Bob Hope had a love for golf that is deep, and his contributions to the game over half a century are inestimable.
These words come from Golf Writer/Author Dwayne Netland who chronicled the “Confessions of a Hooker – My Lifelong Love Affair With Golf” to illustrate what golf has meant to Bob Hope, and vice versa.
Little more can be added about the golf/Bob Hope legend than what Tom Watson and Jack Nicklaus wrote on the jacket cover of the Netland book.
“Bob Hope has been one of the cornerstones of this great game. His avid lover for golf… has spread the game into the lives of everyone he has ever made laugh. I hope all golfers everywhere realize what Bob Hope has done for golf,” Watson wrote.

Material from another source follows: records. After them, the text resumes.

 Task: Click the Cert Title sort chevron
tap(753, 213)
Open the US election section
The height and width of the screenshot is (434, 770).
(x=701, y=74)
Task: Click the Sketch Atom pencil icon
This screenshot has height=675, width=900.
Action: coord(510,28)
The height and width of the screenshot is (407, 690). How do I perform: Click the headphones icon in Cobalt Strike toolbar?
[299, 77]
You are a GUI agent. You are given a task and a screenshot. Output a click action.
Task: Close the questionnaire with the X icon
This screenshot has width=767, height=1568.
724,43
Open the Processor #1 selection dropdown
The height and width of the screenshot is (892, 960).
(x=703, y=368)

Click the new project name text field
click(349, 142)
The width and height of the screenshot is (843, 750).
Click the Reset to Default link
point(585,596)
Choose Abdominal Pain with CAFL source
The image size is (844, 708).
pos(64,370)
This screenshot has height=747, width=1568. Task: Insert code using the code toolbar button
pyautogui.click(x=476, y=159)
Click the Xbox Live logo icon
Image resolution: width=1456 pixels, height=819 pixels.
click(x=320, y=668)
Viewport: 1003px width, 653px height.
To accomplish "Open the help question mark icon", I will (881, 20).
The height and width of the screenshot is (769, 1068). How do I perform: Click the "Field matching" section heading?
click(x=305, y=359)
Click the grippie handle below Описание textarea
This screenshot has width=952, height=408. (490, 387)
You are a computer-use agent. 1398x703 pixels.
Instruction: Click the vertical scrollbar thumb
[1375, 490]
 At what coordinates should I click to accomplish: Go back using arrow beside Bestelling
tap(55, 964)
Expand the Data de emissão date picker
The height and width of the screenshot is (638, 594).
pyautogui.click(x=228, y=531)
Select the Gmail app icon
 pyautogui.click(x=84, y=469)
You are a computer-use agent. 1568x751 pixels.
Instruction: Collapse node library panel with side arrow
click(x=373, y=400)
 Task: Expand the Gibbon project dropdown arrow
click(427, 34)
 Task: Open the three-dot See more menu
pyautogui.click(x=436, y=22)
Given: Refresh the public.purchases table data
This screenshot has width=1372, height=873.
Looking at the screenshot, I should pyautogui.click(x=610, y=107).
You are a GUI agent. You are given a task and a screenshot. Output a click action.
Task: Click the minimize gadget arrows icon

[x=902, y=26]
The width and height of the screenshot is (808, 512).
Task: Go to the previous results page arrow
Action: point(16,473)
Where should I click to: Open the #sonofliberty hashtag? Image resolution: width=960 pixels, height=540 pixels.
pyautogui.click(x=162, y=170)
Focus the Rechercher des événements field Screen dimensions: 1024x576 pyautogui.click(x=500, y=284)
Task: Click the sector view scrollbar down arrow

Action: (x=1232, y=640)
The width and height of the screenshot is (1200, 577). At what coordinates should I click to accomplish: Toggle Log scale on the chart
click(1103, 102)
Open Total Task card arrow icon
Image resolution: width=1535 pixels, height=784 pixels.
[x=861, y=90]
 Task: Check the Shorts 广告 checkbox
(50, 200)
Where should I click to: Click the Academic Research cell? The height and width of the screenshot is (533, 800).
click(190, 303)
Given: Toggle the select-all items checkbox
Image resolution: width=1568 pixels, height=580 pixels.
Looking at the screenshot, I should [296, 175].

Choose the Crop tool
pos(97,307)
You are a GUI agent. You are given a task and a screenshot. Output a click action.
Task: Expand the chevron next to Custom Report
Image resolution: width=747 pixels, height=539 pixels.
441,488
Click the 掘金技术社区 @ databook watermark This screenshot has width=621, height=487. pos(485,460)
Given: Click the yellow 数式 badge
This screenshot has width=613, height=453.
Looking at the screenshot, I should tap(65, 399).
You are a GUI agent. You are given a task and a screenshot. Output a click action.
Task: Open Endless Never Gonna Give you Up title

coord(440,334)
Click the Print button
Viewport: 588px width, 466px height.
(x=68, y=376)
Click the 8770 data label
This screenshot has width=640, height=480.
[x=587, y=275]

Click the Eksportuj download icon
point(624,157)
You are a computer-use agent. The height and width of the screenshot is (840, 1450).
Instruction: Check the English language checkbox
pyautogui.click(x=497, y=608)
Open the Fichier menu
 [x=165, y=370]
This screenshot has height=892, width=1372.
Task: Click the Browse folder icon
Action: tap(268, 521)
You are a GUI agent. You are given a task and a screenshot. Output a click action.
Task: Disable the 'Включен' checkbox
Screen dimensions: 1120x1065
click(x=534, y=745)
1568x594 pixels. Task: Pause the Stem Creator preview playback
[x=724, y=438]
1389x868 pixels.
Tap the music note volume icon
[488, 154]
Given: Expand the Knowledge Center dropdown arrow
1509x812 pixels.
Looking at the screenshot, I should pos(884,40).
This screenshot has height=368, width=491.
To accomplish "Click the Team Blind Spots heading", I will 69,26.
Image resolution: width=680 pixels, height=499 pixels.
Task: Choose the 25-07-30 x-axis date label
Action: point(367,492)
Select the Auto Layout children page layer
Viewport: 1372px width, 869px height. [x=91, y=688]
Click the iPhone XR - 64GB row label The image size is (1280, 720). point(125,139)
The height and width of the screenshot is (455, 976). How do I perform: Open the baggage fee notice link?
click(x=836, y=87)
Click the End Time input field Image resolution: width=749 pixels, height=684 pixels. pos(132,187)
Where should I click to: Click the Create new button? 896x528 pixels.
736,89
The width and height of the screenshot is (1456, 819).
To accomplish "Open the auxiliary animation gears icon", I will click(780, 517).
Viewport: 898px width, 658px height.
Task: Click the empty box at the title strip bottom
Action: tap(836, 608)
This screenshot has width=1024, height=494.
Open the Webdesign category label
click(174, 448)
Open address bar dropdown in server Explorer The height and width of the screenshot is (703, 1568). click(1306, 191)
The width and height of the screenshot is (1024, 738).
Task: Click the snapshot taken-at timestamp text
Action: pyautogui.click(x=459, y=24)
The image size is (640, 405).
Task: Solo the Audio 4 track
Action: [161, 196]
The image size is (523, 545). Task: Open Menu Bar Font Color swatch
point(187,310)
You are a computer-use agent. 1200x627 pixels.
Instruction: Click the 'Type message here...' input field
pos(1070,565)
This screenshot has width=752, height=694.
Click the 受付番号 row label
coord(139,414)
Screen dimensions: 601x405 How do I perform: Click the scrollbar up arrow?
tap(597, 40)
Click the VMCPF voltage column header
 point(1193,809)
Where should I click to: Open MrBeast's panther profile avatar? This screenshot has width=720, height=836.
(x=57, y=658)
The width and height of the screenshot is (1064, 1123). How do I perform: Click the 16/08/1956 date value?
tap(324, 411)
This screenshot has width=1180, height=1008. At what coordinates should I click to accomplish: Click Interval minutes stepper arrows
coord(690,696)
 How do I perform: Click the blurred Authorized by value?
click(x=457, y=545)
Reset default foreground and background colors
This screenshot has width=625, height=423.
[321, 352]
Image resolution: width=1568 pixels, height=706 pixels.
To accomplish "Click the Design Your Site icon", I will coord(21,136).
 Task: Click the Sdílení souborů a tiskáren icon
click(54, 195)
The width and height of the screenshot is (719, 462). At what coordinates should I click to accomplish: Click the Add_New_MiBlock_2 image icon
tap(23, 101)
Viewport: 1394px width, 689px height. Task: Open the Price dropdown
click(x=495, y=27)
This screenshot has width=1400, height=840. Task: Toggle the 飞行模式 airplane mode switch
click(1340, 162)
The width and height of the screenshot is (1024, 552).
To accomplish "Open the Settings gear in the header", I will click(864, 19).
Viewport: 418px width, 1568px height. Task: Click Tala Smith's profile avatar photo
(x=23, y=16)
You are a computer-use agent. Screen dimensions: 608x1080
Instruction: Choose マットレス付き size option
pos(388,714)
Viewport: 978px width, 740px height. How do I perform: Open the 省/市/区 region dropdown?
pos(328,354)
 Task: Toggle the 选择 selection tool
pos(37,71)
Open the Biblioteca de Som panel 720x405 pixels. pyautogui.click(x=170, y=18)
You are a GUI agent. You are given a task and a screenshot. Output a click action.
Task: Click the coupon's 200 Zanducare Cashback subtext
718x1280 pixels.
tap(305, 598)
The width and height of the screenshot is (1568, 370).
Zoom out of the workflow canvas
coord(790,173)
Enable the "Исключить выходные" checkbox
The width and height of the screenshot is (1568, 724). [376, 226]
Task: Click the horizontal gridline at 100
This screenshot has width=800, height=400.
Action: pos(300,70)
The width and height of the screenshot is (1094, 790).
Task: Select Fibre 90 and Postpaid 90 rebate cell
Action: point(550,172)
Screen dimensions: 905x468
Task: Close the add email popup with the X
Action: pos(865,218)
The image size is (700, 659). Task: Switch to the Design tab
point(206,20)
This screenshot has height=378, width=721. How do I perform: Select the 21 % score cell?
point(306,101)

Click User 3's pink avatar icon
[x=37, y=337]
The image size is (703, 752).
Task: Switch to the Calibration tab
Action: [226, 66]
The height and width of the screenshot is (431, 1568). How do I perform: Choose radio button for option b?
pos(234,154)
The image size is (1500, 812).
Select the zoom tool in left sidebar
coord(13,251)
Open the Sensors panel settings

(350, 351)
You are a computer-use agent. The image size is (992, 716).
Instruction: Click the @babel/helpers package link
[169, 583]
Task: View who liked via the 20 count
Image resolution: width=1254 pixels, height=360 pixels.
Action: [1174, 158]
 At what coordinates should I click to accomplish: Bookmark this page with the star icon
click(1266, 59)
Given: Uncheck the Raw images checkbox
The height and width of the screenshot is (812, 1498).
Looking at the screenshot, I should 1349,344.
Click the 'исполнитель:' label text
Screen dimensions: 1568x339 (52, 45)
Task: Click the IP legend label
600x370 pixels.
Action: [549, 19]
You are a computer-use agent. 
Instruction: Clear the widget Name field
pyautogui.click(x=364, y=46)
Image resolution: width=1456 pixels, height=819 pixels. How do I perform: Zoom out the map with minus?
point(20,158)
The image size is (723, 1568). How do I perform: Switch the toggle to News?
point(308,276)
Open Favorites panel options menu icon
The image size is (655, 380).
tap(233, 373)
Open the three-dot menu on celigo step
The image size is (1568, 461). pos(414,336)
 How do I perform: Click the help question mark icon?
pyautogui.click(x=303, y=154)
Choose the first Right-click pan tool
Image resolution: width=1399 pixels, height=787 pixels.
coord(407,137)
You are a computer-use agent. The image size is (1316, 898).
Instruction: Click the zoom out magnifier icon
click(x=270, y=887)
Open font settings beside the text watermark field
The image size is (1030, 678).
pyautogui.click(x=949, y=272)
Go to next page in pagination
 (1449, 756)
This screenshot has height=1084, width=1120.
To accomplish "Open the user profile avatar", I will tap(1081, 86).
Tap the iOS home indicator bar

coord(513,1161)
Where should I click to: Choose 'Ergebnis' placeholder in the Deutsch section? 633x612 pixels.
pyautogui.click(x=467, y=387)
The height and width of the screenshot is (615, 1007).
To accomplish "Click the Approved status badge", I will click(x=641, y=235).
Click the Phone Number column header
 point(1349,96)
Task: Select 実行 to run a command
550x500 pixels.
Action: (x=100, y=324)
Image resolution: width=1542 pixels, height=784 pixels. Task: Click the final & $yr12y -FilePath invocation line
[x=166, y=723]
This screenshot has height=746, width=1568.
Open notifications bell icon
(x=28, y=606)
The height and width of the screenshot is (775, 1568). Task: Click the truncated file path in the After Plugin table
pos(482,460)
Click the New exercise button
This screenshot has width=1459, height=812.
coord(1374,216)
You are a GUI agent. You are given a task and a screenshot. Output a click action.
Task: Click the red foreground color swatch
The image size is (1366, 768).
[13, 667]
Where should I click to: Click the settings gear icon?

“It is hard to think of anyone who has given more of himself in an effort to promote the game of golf and to raise money for charity than Bob Hope… he has been a great friend… to golf,” according to Nicklaus.
Bob’s early years in the United States were spent in Cleveland. His initial ventures in sports were in the boxing ring where he was known as Packy East. Those who know anything about his skills contend that he abandoned boxing as a means to protect his trademark “ski nose”.
So Bob tried golf for the first time in 1927, at age 24, at a public course in Cleveland, Highland Park. He hacked so badly he gave up the game at the start. However, three years later the bug bit again while he was on the vaudeville tour in Seattle and he was hooked ever since. In the early fifties his handicap dropped to six and even as low as four when he played in the 1951 British Amateur.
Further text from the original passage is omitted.